Records from a collection:

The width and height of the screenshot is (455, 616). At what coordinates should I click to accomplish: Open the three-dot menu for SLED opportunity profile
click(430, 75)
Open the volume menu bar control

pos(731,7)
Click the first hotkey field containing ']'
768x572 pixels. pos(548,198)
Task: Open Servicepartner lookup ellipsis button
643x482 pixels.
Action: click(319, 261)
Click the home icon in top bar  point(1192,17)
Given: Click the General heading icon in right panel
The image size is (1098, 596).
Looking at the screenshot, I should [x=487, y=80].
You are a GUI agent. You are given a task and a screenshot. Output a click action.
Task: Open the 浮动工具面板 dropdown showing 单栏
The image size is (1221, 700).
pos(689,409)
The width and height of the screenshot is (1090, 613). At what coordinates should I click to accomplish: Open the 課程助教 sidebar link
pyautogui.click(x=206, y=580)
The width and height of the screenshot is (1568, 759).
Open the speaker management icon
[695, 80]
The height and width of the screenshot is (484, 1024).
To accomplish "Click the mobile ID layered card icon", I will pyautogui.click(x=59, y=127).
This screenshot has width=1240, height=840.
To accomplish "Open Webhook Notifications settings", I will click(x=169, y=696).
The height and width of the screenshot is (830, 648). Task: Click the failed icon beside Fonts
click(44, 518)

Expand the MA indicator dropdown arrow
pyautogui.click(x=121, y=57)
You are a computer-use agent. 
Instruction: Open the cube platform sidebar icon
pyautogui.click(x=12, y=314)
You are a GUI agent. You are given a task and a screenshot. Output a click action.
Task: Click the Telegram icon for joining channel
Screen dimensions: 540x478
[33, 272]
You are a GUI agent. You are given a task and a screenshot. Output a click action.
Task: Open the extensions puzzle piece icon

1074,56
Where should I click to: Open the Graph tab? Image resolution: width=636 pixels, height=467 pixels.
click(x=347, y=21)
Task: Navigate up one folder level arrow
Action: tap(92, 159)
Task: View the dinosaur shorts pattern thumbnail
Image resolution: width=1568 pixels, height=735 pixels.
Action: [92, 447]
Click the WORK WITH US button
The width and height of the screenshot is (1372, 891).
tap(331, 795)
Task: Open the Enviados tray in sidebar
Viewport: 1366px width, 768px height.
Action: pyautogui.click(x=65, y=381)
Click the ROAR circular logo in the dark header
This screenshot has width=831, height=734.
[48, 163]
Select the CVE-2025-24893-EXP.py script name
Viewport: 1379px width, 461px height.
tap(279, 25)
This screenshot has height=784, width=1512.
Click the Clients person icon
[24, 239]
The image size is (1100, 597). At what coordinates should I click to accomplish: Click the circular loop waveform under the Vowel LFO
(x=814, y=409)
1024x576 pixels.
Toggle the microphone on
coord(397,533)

● **PROBLEM TO WORK ON**: Up to and including the last line of the records above, print exactly every line from the one that contains "The width and height of the screenshot is (1372, 891)." onward.

● **TASK RESULT**:
The width and height of the screenshot is (1372, 891).
tap(331, 795)
Task: Open the Enviados tray in sidebar
Viewport: 1366px width, 768px height.
Action: pyautogui.click(x=65, y=381)
Click the ROAR circular logo in the dark header
This screenshot has width=831, height=734.
[48, 163]
Select the CVE-2025-24893-EXP.py script name
Viewport: 1379px width, 461px height.
tap(279, 25)
This screenshot has height=784, width=1512.
Click the Clients person icon
[24, 239]
The image size is (1100, 597). At what coordinates should I click to accomplish: Click the circular loop waveform under the Vowel LFO
(x=814, y=409)
1024x576 pixels.
Toggle the microphone on
coord(397,533)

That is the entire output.